Share

Chapitre 3

Author: Léo
last update Last Updated: 2025-02-18 08:20:13

Elle se détourna et sortit de la salle à pas précipités, son souffle court. Dans le couloir, elle s’appuya contre le mur froid, ferma les yeux et inspira profondément.

Elle entendit alors des pas rapides approcher.

— Sofia ?

Elle ouvrit les yeux pour voir une femme aux cheveux blonds relevés en un chignon soigné s’arrêter juste devant elle, l’inquiétude peinte sur son visage.

C’était Camille, son amie et collègue, une femme douce et perspicace qui la connaissait mieux que quiconque.

— Qu’est-ce qui se passe ? Tu es toute pâle, murmura Camille en posant une main sur son bras.

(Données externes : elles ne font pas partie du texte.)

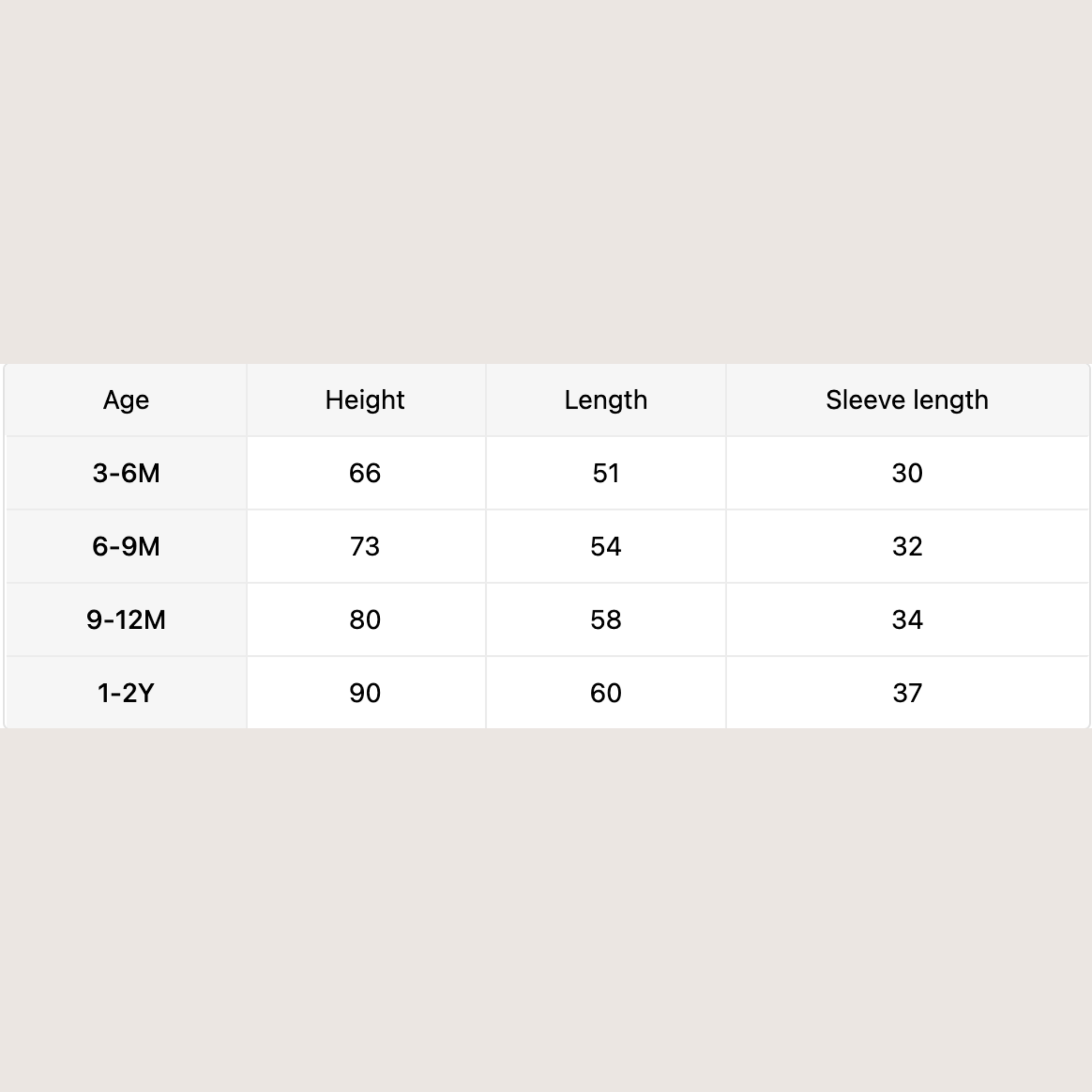Screen dimensions: 1092x1092
Task: Click the Length column header
Action: coord(605,400)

Sofia détourna le regard, cherchant ses mots.

— C’est… juste un souvenir qui est revenu, souffla-t-elle, la gorge nouée.

Camille fronça les sourcils, mais elle n’insista pas tout de suite.

— Viens, on va dans la salle des profs. Tu as besoin d’un moment.

Sofia hocha lentement la tête, sachant que, pour la première fois depuis des années, elle ne pourrait peut-être pas fuir ce passé qui la hantait.

Camille entraîna doucement Sofia vers la salle des professeurs, l’éloignant du couloir animé où les éclats de voix d’enfants résonnaient. En entrant dans la pièce paisible, Sofia laissa échapper un soupir tremblant et s’affala sur une chaise.

Camille la fixa un instant, puis alla préparer un café sans rien dire. Elle savait que Sofia parlerait quand elle serait prête.

Le silence entre elles n’était pas pesant, mais rempli de cette compréhension mutuelle qu’offrent les vraies amitiés. Sofia fixa ses mains jointes, se battant avec elle-même. Devait-elle en parler ?

Le bruit de la tasse déposée devant elle la tira de ses pensées.

— Bois, ordonna doucement Camille. Ça ne guérira pas tout, mais ça aidera un peu.

Sofia esquissa un faible sourire et prit une gorgée, sentant la chaleur du liquide la réconforter légèrement.

— C’est la date, murmura-t-elle finalement.

Camille fronça légèrement les sourcils.

— La date ?

— 17 février. Le jour où ma mère est morte.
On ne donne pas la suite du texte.